* Description of the task
Transcribe all the records with complete accuracy.
┄┄┄┄┄┄┄┄┄┄
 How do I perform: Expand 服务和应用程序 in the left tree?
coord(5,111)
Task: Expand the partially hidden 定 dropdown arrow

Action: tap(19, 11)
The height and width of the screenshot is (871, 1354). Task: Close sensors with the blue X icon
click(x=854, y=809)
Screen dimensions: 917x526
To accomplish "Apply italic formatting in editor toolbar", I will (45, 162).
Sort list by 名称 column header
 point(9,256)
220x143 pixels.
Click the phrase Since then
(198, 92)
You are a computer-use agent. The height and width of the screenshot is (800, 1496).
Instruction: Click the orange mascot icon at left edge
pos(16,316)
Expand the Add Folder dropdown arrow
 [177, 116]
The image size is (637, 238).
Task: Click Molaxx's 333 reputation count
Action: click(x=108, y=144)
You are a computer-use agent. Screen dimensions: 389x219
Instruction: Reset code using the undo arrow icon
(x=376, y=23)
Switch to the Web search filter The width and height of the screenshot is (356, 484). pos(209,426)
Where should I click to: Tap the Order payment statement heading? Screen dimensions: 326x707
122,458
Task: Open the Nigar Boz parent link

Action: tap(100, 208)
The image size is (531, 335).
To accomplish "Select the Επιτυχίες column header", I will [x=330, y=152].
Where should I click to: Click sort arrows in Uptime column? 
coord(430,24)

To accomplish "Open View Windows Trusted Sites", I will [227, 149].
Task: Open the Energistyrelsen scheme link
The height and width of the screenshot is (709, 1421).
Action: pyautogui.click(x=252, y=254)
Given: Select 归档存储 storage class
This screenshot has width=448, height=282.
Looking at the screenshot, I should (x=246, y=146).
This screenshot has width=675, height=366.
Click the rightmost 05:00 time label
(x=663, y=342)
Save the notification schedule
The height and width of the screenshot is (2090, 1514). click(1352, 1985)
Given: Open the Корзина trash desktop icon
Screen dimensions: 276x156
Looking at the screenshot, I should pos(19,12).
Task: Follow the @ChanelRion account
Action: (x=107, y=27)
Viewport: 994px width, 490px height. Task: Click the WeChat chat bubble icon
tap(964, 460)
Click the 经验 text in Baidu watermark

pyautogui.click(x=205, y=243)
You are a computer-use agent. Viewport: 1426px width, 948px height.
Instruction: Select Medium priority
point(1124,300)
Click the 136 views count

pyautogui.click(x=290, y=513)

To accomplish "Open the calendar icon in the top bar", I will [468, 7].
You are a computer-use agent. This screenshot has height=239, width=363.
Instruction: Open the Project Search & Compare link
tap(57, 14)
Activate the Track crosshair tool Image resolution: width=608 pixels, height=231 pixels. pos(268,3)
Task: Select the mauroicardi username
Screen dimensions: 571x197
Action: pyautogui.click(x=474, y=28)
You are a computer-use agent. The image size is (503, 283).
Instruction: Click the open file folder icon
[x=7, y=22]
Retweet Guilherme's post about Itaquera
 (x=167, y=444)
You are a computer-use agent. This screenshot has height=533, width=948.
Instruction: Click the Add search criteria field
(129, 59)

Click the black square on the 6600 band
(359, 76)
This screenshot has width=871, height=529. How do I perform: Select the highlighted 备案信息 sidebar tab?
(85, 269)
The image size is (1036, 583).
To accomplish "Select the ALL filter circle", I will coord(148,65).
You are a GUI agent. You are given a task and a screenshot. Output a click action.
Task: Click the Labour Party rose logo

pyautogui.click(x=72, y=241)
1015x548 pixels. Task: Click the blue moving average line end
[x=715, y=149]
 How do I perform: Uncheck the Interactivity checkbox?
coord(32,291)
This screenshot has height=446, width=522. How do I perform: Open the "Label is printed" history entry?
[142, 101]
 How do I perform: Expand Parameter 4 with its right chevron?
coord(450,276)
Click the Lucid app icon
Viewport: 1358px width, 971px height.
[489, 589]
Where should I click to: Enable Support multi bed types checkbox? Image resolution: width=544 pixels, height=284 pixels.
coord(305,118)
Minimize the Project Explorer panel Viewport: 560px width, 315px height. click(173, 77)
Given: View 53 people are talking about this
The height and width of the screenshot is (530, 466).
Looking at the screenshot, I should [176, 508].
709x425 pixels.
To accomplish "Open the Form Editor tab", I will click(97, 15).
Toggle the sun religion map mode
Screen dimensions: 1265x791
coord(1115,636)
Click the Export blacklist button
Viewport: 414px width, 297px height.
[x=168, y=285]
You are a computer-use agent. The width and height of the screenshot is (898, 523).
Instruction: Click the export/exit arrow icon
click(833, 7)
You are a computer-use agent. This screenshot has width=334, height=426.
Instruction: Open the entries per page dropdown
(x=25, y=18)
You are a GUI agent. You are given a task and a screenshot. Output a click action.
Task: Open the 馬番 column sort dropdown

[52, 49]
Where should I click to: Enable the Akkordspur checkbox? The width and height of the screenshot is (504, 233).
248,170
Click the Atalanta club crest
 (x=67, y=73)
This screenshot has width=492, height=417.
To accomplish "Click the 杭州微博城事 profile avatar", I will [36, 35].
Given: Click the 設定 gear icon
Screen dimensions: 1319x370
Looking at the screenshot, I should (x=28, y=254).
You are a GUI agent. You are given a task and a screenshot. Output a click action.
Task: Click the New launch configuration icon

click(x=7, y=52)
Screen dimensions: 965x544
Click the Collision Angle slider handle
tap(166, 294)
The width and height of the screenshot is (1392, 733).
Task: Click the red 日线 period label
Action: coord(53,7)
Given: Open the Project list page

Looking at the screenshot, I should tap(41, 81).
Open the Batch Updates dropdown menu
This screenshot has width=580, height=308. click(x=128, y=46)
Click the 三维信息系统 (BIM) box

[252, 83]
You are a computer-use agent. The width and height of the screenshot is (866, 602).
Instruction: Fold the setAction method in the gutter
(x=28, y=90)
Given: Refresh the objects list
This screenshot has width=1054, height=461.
┄┄┄┄┄┄┄┄┄┄
* Solution to this task
 How do I perform: Expand 服务和应用程序 in the left tree?
coord(5,111)
Task: Expand the partially hidden 定 dropdown arrow

Action: tap(19, 11)
The height and width of the screenshot is (871, 1354). Task: Close sensors with the blue X icon
click(x=854, y=809)
Screen dimensions: 917x526
To accomplish "Apply italic formatting in editor toolbar", I will (45, 162).
Sort list by 名称 column header
 point(9,256)
220x143 pixels.
Click the phrase Since then
(198, 92)
You are a computer-use agent. The height and width of the screenshot is (800, 1496).
Instruction: Click the orange mascot icon at left edge
pos(16,316)
Expand the Add Folder dropdown arrow
 [177, 116]
The image size is (637, 238).
Task: Click Molaxx's 333 reputation count
Action: click(x=108, y=144)
You are a computer-use agent. Screen dimensions: 389x219
Instruction: Reset code using the undo arrow icon
(x=376, y=23)
Switch to the Web search filter The width and height of the screenshot is (356, 484). pos(209,426)
Where should I click to: Tap the Order payment statement heading? Screen dimensions: 326x707
122,458
Task: Open the Nigar Boz parent link

Action: tap(100, 208)
The image size is (531, 335).
To accomplish "Select the Επιτυχίες column header", I will [x=330, y=152].
Where should I click to: Click sort arrows in Uptime column? 
coord(430,24)

To accomplish "Open View Windows Trusted Sites", I will [227, 149].
Task: Open the Energistyrelsen scheme link
The height and width of the screenshot is (709, 1421).
Action: pyautogui.click(x=252, y=254)
Given: Select 归档存储 storage class
This screenshot has width=448, height=282.
Looking at the screenshot, I should (x=246, y=146).
This screenshot has width=675, height=366.
Click the rightmost 05:00 time label
(x=663, y=342)
Save the notification schedule
The height and width of the screenshot is (2090, 1514). click(1352, 1985)
Given: Open the Корзина trash desktop icon
Screen dimensions: 276x156
Looking at the screenshot, I should pos(19,12).
Task: Follow the @ChanelRion account
Action: (x=107, y=27)
Viewport: 994px width, 490px height. Task: Click the WeChat chat bubble icon
tap(964, 460)
Click the 经验 text in Baidu watermark

pyautogui.click(x=205, y=243)
You are a computer-use agent. Viewport: 1426px width, 948px height.
Instruction: Select Medium priority
point(1124,300)
Click the 136 views count

pyautogui.click(x=290, y=513)

To accomplish "Open the calendar icon in the top bar", I will [468, 7].
You are a computer-use agent. This screenshot has height=239, width=363.
Instruction: Open the Project Search & Compare link
tap(57, 14)
Activate the Track crosshair tool Image resolution: width=608 pixels, height=231 pixels. pos(268,3)
Task: Select the mauroicardi username
Screen dimensions: 571x197
Action: pyautogui.click(x=474, y=28)
You are a computer-use agent. The image size is (503, 283).
Instruction: Click the open file folder icon
[x=7, y=22]
Retweet Guilherme's post about Itaquera
 (x=167, y=444)
You are a computer-use agent. This screenshot has height=533, width=948.
Instruction: Click the Add search criteria field
(129, 59)

Click the black square on the 6600 band
(359, 76)
This screenshot has width=871, height=529. How do I perform: Select the highlighted 备案信息 sidebar tab?
(85, 269)
The image size is (1036, 583).
To accomplish "Select the ALL filter circle", I will coord(148,65).
You are a GUI agent. You are given a task and a screenshot. Output a click action.
Task: Click the Labour Party rose logo

pyautogui.click(x=72, y=241)
1015x548 pixels. Task: Click the blue moving average line end
[x=715, y=149]
 How do I perform: Uncheck the Interactivity checkbox?
coord(32,291)
This screenshot has height=446, width=522. How do I perform: Open the "Label is printed" history entry?
[142, 101]
 How do I perform: Expand Parameter 4 with its right chevron?
coord(450,276)
Click the Lucid app icon
Viewport: 1358px width, 971px height.
[489, 589]
Where should I click to: Enable Support multi bed types checkbox? Image resolution: width=544 pixels, height=284 pixels.
coord(305,118)
Minimize the Project Explorer panel Viewport: 560px width, 315px height. click(173, 77)
Given: View 53 people are talking about this
The height and width of the screenshot is (530, 466).
Looking at the screenshot, I should [176, 508].
709x425 pixels.
To accomplish "Open the Form Editor tab", I will click(97, 15).
Toggle the sun religion map mode
Screen dimensions: 1265x791
coord(1115,636)
Click the Export blacklist button
Viewport: 414px width, 297px height.
[x=168, y=285]
You are a computer-use agent. The width and height of the screenshot is (898, 523).
Instruction: Click the export/exit arrow icon
click(833, 7)
You are a computer-use agent. This screenshot has width=334, height=426.
Instruction: Open the entries per page dropdown
(x=25, y=18)
You are a GUI agent. You are given a task and a screenshot. Output a click action.
Task: Open the 馬番 column sort dropdown

[52, 49]
Where should I click to: Enable the Akkordspur checkbox? The width and height of the screenshot is (504, 233).
248,170
Click the Atalanta club crest
 (x=67, y=73)
This screenshot has width=492, height=417.
To accomplish "Click the 杭州微博城事 profile avatar", I will [36, 35].
Given: Click the 設定 gear icon
Screen dimensions: 1319x370
Looking at the screenshot, I should (x=28, y=254).
You are a GUI agent. You are given a task and a screenshot. Output a click action.
Task: Click the New launch configuration icon

click(x=7, y=52)
Screen dimensions: 965x544
Click the Collision Angle slider handle
tap(166, 294)
The width and height of the screenshot is (1392, 733).
Task: Click the red 日线 period label
Action: coord(53,7)
Given: Open the Project list page

Looking at the screenshot, I should tap(41, 81).
Open the Batch Updates dropdown menu
This screenshot has width=580, height=308. click(x=128, y=46)
Click the 三维信息系统 (BIM) box

[252, 83]
You are a computer-use agent. The width and height of the screenshot is (866, 602).
Instruction: Fold the setAction method in the gutter
(x=28, y=90)
Given: Refresh the objects list
This screenshot has width=1054, height=461.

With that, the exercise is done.